Edit the entries starting with the line that contains "1001x1204 pixels. Task: Click" and going on through the line that contains "should pyautogui.click(x=623, y=87).", so that "gear icon" becomes "cog icon" and nothing else changes. Give back only those lines.

>> Start Material supplied

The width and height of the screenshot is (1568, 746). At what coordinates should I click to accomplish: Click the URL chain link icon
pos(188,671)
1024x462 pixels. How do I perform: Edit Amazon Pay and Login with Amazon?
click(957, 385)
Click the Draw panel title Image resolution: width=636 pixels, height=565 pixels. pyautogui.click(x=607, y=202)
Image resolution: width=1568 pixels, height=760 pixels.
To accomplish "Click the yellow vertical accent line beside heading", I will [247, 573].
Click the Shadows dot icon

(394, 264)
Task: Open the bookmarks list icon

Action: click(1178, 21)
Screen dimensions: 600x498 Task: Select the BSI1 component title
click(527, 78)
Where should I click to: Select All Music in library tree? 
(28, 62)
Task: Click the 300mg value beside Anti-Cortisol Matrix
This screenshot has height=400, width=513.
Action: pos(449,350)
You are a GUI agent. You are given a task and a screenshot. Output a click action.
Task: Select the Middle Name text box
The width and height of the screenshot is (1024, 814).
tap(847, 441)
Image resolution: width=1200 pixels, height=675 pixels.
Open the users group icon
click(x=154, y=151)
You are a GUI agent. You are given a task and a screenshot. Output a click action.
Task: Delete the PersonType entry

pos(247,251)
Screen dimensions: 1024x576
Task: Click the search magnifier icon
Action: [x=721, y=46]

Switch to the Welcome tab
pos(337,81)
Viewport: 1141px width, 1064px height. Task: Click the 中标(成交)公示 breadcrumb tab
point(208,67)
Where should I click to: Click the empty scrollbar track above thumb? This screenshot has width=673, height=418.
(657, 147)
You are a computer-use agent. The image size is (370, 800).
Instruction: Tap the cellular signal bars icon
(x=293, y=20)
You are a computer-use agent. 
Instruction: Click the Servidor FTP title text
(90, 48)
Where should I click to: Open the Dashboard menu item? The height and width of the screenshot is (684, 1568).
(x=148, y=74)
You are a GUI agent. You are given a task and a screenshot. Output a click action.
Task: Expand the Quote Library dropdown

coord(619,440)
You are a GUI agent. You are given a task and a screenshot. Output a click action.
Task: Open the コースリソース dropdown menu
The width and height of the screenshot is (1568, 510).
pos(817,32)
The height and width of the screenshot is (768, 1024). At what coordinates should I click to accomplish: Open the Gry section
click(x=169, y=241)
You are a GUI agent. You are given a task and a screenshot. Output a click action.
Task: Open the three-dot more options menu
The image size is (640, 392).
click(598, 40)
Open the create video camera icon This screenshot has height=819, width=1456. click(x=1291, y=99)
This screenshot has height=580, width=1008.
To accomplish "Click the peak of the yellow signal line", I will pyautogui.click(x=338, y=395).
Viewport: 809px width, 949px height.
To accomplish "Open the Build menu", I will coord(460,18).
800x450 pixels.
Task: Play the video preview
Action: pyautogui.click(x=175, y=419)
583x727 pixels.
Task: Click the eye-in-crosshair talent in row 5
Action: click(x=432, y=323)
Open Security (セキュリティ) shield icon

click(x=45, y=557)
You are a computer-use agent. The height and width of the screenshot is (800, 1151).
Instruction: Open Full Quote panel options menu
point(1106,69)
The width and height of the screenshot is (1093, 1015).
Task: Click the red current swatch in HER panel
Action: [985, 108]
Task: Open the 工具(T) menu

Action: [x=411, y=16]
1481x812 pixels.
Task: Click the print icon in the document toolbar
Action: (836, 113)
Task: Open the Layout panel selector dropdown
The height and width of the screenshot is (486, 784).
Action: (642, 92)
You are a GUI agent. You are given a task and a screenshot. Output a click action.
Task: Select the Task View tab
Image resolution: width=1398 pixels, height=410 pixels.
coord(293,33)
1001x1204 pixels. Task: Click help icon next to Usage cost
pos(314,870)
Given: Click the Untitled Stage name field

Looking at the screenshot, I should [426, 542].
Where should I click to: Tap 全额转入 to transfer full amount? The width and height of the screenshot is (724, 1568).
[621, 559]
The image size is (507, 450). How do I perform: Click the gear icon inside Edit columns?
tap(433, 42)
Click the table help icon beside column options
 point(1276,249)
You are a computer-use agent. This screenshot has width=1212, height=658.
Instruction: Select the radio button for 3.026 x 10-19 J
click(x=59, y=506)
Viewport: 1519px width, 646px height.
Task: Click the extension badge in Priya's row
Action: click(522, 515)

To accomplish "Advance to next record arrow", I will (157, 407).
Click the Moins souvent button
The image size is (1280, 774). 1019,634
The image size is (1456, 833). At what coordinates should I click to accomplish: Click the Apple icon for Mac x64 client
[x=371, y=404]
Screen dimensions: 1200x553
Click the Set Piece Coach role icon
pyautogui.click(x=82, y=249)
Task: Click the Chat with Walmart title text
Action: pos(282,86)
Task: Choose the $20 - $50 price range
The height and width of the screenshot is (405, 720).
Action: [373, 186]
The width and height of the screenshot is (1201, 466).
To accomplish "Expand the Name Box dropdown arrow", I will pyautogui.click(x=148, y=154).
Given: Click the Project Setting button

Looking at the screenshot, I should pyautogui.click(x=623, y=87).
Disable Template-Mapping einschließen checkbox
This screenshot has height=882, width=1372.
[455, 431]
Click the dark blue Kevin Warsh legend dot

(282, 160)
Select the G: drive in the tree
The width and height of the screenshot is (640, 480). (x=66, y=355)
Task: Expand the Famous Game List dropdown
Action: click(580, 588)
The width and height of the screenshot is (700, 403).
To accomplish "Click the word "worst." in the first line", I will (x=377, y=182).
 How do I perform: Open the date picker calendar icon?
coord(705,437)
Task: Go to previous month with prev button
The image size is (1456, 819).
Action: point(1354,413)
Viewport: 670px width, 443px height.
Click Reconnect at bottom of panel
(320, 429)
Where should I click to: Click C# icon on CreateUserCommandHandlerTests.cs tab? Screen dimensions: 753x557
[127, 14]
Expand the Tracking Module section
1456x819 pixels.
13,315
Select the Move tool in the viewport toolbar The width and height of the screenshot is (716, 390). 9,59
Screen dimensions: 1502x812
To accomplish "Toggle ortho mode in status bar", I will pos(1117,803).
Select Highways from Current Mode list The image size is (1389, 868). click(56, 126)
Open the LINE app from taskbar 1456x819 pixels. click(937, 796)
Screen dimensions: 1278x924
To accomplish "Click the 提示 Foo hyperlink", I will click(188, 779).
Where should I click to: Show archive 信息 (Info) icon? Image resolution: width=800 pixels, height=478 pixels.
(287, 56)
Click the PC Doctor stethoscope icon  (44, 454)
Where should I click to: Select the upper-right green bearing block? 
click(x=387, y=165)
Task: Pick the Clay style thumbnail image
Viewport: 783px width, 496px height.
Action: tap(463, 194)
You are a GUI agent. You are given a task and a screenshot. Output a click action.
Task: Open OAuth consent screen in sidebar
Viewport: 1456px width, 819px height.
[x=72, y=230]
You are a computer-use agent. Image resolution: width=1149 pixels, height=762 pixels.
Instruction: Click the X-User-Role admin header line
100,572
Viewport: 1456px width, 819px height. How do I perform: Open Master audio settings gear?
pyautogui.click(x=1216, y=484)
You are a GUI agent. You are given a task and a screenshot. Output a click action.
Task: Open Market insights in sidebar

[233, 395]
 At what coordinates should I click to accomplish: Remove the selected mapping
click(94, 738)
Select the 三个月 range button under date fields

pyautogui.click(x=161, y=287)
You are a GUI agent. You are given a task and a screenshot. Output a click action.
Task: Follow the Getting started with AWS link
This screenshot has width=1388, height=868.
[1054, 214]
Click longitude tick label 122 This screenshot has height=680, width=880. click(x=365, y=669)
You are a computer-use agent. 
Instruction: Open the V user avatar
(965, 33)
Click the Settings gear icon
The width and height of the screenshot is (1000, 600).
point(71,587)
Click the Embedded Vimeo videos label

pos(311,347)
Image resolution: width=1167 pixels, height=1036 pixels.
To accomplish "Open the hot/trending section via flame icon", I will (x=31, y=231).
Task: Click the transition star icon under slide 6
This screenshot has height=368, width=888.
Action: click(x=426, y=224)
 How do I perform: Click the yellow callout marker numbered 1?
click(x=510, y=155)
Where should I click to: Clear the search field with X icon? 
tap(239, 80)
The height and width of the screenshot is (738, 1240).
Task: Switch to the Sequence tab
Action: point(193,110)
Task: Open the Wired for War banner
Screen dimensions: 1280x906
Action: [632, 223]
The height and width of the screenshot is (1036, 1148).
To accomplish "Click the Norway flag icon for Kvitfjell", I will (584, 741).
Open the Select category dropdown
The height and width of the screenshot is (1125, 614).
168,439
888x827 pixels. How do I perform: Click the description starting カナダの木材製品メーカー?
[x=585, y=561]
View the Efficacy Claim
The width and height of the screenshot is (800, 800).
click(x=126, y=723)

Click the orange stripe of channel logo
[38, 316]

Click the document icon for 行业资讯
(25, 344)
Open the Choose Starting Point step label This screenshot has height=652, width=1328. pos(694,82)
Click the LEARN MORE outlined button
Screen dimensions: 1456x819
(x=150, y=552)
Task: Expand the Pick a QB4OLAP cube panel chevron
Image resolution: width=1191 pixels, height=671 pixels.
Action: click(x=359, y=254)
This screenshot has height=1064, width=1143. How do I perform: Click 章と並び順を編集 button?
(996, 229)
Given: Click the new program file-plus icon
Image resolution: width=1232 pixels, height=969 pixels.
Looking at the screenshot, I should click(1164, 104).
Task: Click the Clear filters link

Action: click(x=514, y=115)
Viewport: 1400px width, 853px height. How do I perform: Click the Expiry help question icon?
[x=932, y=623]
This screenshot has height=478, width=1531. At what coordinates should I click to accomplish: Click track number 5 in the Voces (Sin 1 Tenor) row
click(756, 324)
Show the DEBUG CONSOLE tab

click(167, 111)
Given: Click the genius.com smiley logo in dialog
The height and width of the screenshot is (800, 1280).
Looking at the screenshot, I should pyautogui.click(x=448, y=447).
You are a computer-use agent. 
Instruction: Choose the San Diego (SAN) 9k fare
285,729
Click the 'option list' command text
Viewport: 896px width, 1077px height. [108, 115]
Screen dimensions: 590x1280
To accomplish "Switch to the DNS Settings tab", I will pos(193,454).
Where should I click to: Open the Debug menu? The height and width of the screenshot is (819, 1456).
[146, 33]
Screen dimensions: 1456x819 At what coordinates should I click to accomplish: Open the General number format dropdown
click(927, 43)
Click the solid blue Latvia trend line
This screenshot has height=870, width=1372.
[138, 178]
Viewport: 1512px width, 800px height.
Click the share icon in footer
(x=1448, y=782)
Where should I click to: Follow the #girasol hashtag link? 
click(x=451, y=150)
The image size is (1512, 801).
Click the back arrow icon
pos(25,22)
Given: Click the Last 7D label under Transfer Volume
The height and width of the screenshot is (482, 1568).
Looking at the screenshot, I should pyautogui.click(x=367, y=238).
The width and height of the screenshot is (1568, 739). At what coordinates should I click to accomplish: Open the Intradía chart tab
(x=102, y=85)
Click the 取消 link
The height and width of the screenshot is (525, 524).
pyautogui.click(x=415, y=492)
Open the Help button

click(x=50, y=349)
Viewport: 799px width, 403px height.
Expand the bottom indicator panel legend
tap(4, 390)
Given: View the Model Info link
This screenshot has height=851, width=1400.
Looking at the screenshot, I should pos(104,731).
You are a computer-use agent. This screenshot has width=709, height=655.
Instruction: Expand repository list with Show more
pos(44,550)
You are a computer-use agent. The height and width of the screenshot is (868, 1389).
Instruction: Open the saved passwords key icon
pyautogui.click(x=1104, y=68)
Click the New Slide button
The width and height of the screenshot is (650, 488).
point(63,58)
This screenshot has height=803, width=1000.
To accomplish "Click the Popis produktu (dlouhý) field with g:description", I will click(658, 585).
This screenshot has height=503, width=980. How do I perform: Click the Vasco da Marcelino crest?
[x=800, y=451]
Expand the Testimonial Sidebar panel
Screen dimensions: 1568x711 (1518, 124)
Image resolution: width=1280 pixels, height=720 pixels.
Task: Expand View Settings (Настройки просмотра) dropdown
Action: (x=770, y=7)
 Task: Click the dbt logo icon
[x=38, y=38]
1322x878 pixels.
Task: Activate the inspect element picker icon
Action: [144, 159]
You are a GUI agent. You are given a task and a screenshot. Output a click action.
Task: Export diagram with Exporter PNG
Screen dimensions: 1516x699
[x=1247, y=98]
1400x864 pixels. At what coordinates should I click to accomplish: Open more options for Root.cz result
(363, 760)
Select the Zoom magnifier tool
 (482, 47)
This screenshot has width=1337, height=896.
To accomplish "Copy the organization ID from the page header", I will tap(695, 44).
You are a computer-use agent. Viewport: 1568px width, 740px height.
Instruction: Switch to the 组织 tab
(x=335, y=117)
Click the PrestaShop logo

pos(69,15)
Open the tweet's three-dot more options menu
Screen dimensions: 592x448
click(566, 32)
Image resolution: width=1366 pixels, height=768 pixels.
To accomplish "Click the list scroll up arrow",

>> End Material supplied

## Expected answer
1001x1204 pixels. Task: Click help icon next to Usage cost
pos(314,870)
Given: Click the Untitled Stage name field

Looking at the screenshot, I should [426, 542].
Where should I click to: Tap 全额转入 to transfer full amount? The width and height of the screenshot is (724, 1568).
[621, 559]
The image size is (507, 450). How do I perform: Click the cog icon inside Edit columns?
tap(433, 42)
Click the table help icon beside column options
 point(1276,249)
You are a computer-use agent. This screenshot has width=1212, height=658.
Instruction: Select the radio button for 3.026 x 10-19 J
click(x=59, y=506)
Viewport: 1519px width, 646px height.
Task: Click the extension badge in Priya's row
Action: click(522, 515)

To accomplish "Advance to next record arrow", I will (157, 407).
Click the Moins souvent button
The image size is (1280, 774). 1019,634
The image size is (1456, 833). At what coordinates should I click to accomplish: Click the Apple icon for Mac x64 client
[x=371, y=404]
Screen dimensions: 1200x553
Click the Set Piece Coach role icon
pyautogui.click(x=82, y=249)
Task: Click the Chat with Walmart title text
Action: pos(282,86)
Task: Choose the $20 - $50 price range
The height and width of the screenshot is (405, 720).
Action: [373, 186]
The width and height of the screenshot is (1201, 466).
To accomplish "Expand the Name Box dropdown arrow", I will pyautogui.click(x=148, y=154).
Given: Click the Project Setting button

Looking at the screenshot, I should pyautogui.click(x=623, y=87).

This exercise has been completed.